EXERCISE OBJECTIVE: Rewrite the lines below as a Markdown table with the columns "No." and "Line", numbering each row and skipping any blank lines.

%%

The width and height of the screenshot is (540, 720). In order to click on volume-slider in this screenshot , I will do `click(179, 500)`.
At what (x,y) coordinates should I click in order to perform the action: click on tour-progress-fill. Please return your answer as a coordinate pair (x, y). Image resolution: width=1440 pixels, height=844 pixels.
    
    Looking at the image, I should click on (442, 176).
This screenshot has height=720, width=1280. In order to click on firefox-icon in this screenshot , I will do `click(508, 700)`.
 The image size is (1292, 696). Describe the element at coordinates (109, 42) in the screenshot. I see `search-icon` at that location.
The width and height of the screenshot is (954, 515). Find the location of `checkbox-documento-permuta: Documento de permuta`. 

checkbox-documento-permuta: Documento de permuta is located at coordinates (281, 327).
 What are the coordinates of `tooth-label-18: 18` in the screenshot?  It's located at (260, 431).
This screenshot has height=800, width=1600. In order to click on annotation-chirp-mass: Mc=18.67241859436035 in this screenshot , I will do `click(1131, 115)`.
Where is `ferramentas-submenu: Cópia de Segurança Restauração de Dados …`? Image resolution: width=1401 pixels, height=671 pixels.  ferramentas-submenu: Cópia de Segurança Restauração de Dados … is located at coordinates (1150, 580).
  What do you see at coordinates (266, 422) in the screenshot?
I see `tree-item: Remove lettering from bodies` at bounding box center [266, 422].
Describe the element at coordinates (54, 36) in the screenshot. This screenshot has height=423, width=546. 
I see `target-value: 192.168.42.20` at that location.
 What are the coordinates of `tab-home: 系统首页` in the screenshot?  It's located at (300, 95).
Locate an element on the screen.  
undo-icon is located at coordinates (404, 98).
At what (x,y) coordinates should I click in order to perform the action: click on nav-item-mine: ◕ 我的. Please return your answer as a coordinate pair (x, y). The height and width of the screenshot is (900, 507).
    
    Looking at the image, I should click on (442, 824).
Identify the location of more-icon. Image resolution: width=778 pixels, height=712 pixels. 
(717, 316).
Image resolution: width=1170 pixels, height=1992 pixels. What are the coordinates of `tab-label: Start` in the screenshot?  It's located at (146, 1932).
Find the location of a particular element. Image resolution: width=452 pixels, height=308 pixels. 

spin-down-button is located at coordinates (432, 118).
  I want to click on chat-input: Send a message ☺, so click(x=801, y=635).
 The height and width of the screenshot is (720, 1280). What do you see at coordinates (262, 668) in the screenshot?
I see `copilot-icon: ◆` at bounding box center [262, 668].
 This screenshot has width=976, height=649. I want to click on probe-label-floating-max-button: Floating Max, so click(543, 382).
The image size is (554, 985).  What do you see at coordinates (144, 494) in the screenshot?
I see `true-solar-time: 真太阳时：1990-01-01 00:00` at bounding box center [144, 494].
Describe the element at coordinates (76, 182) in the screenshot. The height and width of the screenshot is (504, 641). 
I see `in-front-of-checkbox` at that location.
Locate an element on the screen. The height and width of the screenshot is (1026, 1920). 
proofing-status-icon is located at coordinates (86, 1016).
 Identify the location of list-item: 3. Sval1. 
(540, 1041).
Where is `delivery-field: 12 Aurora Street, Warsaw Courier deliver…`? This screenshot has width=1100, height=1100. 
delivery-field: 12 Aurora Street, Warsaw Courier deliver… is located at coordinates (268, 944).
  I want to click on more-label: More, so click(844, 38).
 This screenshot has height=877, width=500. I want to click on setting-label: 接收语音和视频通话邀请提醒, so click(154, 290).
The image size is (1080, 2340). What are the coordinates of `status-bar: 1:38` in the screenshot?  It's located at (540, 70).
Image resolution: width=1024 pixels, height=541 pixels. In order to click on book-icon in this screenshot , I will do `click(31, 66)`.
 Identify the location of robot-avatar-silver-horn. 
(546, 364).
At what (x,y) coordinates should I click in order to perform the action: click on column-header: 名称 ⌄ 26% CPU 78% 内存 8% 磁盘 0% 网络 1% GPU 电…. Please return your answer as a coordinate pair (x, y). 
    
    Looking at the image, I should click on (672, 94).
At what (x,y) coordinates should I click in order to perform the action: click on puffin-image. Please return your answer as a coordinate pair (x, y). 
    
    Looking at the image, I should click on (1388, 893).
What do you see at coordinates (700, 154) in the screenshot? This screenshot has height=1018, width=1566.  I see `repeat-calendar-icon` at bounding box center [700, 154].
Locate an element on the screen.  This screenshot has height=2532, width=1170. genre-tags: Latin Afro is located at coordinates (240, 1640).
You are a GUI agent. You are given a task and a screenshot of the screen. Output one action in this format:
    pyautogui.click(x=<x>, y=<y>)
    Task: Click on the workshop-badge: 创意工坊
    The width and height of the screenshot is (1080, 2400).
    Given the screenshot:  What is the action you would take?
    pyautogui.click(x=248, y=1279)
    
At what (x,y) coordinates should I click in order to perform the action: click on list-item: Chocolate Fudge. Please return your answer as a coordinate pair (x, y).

%%

PROBLEM SOLUTION:
| No. | Line |
|---|---|
| 1 | The width and height of the screenshot is (540, 720). In order to click on volume-slider in this screenshot , I will do `click(179, 500)`. |
| 2 | At what (x,y) coordinates should I click in order to perform the action: click on tour-progress-fill. Please return your answer as a coordinate pair (x, y). Image resolution: width=1440 pixels, height=844 pixels. |
| 3 |     Looking at the image, I should click on (442, 176). |
| 4 | This screenshot has height=720, width=1280. In order to click on firefox-icon in this screenshot , I will do `click(508, 700)`. |
| 5 |  The image size is (1292, 696). Describe the element at coordinates (109, 42) in the screenshot. I see `search-icon` at that location. |
| 6 | The width and height of the screenshot is (954, 515). Find the location of `checkbox-documento-permuta: Documento de permuta`.  |
| 7 | checkbox-documento-permuta: Documento de permuta is located at coordinates (281, 327). |
| 8 |  What are the coordinates of `tooth-label-18: 18` in the screenshot?  It's located at (260, 431). |
| 9 | This screenshot has height=800, width=1600. In order to click on annotation-chirp-mass: Mc=18.67241859436035 in this screenshot , I will do `click(1131, 115)`. |
| 10 | Where is `ferramentas-submenu: Cópia de Segurança Restauração de Dados …`? Image resolution: width=1401 pixels, height=671 pixels.  ferramentas-submenu: Cópia de Segurança Restauração de Dados … is located at coordinates (1150, 580). |
| 11 |   What do you see at coordinates (266, 422) in the screenshot? |
| 12 | I see `tree-item: Remove lettering from bodies` at bounding box center [266, 422]. |
| 13 | Describe the element at coordinates (54, 36) in the screenshot. This screenshot has height=423, width=546.  |
| 14 | I see `target-value: 192.168.42.20` at that location. |
| 15 |  What are the coordinates of `tab-home: 系统首页` in the screenshot?  It's located at (300, 95). |
| 16 | Locate an element on the screen.   |
| 17 | undo-icon is located at coordinates (404, 98). |
| 18 | At what (x,y) coordinates should I click in order to perform the action: click on nav-item-mine: ◕ 我的. Please return your answer as a coordinate pair (x, y). The height and width of the screenshot is (900, 507). |
| 19 |     Looking at the image, I should click on (442, 824). |
| 20 | Identify the location of more-icon. Image resolution: width=778 pixels, height=712 pixels.  |
| 21 | (717, 316). |
| 22 | Image resolution: width=1170 pixels, height=1992 pixels. What are the coordinates of `tab-label: Start` in the screenshot?  It's located at (146, 1932). |
| 23 | Find the location of a particular element. Image resolution: width=452 pixels, height=308 pixels.  |
| 24 | spin-down-button is located at coordinates (432, 118). |
| 25 |   I want to click on chat-input: Send a message ☺, so click(x=801, y=635). |
| 26 |  The height and width of the screenshot is (720, 1280). What do you see at coordinates (262, 668) in the screenshot? |
| 27 | I see `copilot-icon: ◆` at bounding box center [262, 668]. |
| 28 |  This screenshot has width=976, height=649. I want to click on probe-label-floating-max-button: Floating Max, so click(543, 382). |
| 29 | The image size is (554, 985).  What do you see at coordinates (144, 494) in the screenshot? |
| 30 | I see `true-solar-time: 真太阳时：1990-01-01 00:00` at bounding box center [144, 494]. |
| 31 | Describe the element at coordinates (76, 182) in the screenshot. The height and width of the screenshot is (504, 641).  |
| 32 | I see `in-front-of-checkbox` at that location. |
| 33 | Locate an element on the screen. The height and width of the screenshot is (1026, 1920).  |
| 34 | proofing-status-icon is located at coordinates (86, 1016). |
| 35 |  Identify the location of list-item: 3. Sval1.  |
| 36 | (540, 1041). |
| 37 | Where is `delivery-field: 12 Aurora Street, Warsaw Courier deliver…`? This screenshot has width=1100, height=1100.  |
| 38 | delivery-field: 12 Aurora Street, Warsaw Courier deliver… is located at coordinates (268, 944). |
| 39 |   I want to click on more-label: More, so click(844, 38). |
| 40 |  This screenshot has height=877, width=500. I want to click on setting-label: 接收语音和视频通话邀请提醒, so click(154, 290). |
| 41 | The image size is (1080, 2340). What are the coordinates of `status-bar: 1:38` in the screenshot?  It's located at (540, 70). |
| 42 | Image resolution: width=1024 pixels, height=541 pixels. In order to click on book-icon in this screenshot , I will do `click(31, 66)`. |
| 43 |  Identify the location of robot-avatar-silver-horn.  |
| 44 | (546, 364). |
| 45 | At what (x,y) coordinates should I click in order to perform the action: click on column-header: 名称 ⌄ 26% CPU 78% 内存 8% 磁盘 0% 网络 1% GPU 电…. Please return your answer as a coordinate pair (x, y).  |
| 46 |     Looking at the image, I should click on (672, 94). |
| 47 | At what (x,y) coordinates should I click in order to perform the action: click on puffin-image. Please return your answer as a coordinate pair (x, y).  |
| 48 |     Looking at the image, I should click on (1388, 893). |
| 49 | What do you see at coordinates (700, 154) in the screenshot? This screenshot has height=1018, width=1566.  I see `repeat-calendar-icon` at bounding box center [700, 154]. |
| 50 | Locate an element on the screen.  This screenshot has height=2532, width=1170. genre-tags: Latin Afro is located at coordinates (240, 1640). |
| 51 | You are a GUI agent. You are given a task and a screenshot of the screen. Output one action in this format: |
| 52 |     pyautogui.click(x=<x>, y=<y>) |
| 53 |     Task: Click on the workshop-badge: 创意工坊 |
| 54 |     The width and height of the screenshot is (1080, 2400). |
| 55 |     Given the screenshot:  What is the action you would take? |
| 56 |     pyautogui.click(x=248, y=1279) |
| 57 | At what (x,y) coordinates should I click in order to perform the action: click on list-item: Chocolate Fudge. Please return your answer as a coordinate pair (x, y). |